Addio ai faccioni dei politici. Così la campagna social fa sparire i manifesti elettorali

I manifesti, quei fantasiosi e variopinti pezzi di carta che per 72 anni hanno accompagnato tutte le campagne elettorali, sono scomparsi. Un’immagine che restituisce bene il tono della propaganda di questi giorni, è quella dei tradizionali tabelloni lungo i marciapiedi. Disadorni. Vuoti. Per la prima volta dal 1946 sono spariti i manifesti con faccioni e slogan ammiccanti, che per decenni hanno accompagnato la propaganda di partiti e candidati. Magari torneranno nel rush finale ma per ora l’addio ai manifesti è l’aspetto più immediatamente tangibile di una propaganda elettorale che sta segnalando anche altre novità, che si manifestano attraverso trucchi e messaggi «nascosti» sempre cangianti.
Naturalmente la propaganda, nella sua accezione migliore, è la capacità di spiegare bene, con semplicità e la giusta suggestione, idee e programmi. Per decenni il luogo deputato per la propaganda era la piazza, ma oramai da tempo i comizi all’aperto sono declinati, lasciando quasi tutto il campo a tv e talk show. E alla Rete. Dalle elezioni del 2013, segnate dalla novità trascinante del blog di Beppe Grillo, quasi tutti gli altri leader – Renzi in testa – hanno imitato i Cinque Stelle. Ma nelle ultime settimane mentre Twitter ha confermato il suo stallo e la sua modesta penetrazione in termini di propaganda, a farla da padrone sono Facebook, WhatsApp e tra i più giovani Instagram.
Con un paradosso: su questi «canali» le novità maggiori sono venute dagli ultimi arrivati. Pochi giorni fa Matteo Salvini ha annunciato il sorpasso su Beppe Grillo nel numero degli «amici» su Facebook: 1 milione 993 mila contro 1 milione 989 mila del guru pentastellato, con Renzi a molta distanza con 1 milione 100 mila. E sempre Salvini, mutuandola nientedimeno che da Obama, ha battezzato una trovata efficace: ogni giorno c’è un «amico» che vince la possibilità per seguire una giornata di campagna elettorale del leader della Lega. Con Salvini che promette: «Ci sentiamo al telefono!».

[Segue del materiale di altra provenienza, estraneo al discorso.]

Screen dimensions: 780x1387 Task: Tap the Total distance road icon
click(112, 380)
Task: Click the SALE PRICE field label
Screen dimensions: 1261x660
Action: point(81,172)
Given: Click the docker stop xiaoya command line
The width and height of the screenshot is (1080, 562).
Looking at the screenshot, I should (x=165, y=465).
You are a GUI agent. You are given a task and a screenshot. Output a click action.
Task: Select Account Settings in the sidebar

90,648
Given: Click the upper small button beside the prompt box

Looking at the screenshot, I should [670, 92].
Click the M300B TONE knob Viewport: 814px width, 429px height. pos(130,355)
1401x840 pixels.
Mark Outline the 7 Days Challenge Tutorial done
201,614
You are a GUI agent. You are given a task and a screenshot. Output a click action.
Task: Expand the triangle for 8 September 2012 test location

E persino il ritardatario Berlusconi ha trovato una strada nuova: i suoi brevi video, debitamente montati, non vengono spediti con la sua «firma», ma sono trasmessi via WhatsApp da un amico a un altro amico. Evitando l’effetto egocentrico che ha segnato la comunicazione anche in Rete di Matteo Renzi, con le rassegne stampa fatte direttamente da lui. E quanto al mini-comizio, che è la vera novità via Rete, lo usano tutti, da Renzi alla Bonino.
E il contatto con gli elettori nei collegi? Stefano Esposito, candidato del Pd nel collegio senatoriale Torino-Collegno: «Diciamo la verità: la dinamica nazionale è nettamente prevalente. Sul territorio invece sono quasi diventate inutili le assemblee di partito con i già “convertiti”. Meglio battere a tappeto mercati, scuole, polisportive e qui devi avere la pazienza di ascoltare la gente che vuole sfogarsi. Trovando l’argomento giusto». Al Sud la musica è la stessa. Dice Rocco Palese, candidato per Forza Italia nel Sud della Puglia: «Un tempo si faceva una manifestazione di partito in ogni paese, ora si concentrano diversi comuni. Anche perché la vera novità, anche da queste parti, è il declino del voto organizzato». Dice Miguel Gotor, candidato di Liberi e uguali a Roma: «La fatica più grande è svelare l’inganno, far capire agli elettori che il maggioritario non esiste più. Per questo per noi l’impegno è doppio: distribuire volantini col nostro simbolo e nella inevitabile battaglia tra messaggi subliminali, far capire che Pietro Grasso è serio, onesto, legalitario».
Il maggiore studioso italiano di campagne elettorali, il professor Edoardo Novelli, individua «i primi dati macroscopici». E dunque, «una campagna povera: col taglio dei rimborsi i partiti hanno pochi soldi per gli strumenti tradizionali. È una delle campagne più “anticipate” e guidate dai sondaggi, con i giornali che si legano mani e piedi a quei numeri, abdicando al proprio ruolo. Una campagna giocata più di altre sulle paure: non soltanto migranti, ma anche fake news. Non solo “il pericolo fascista” ma anche lo spettro “se arrivano gli altri...”».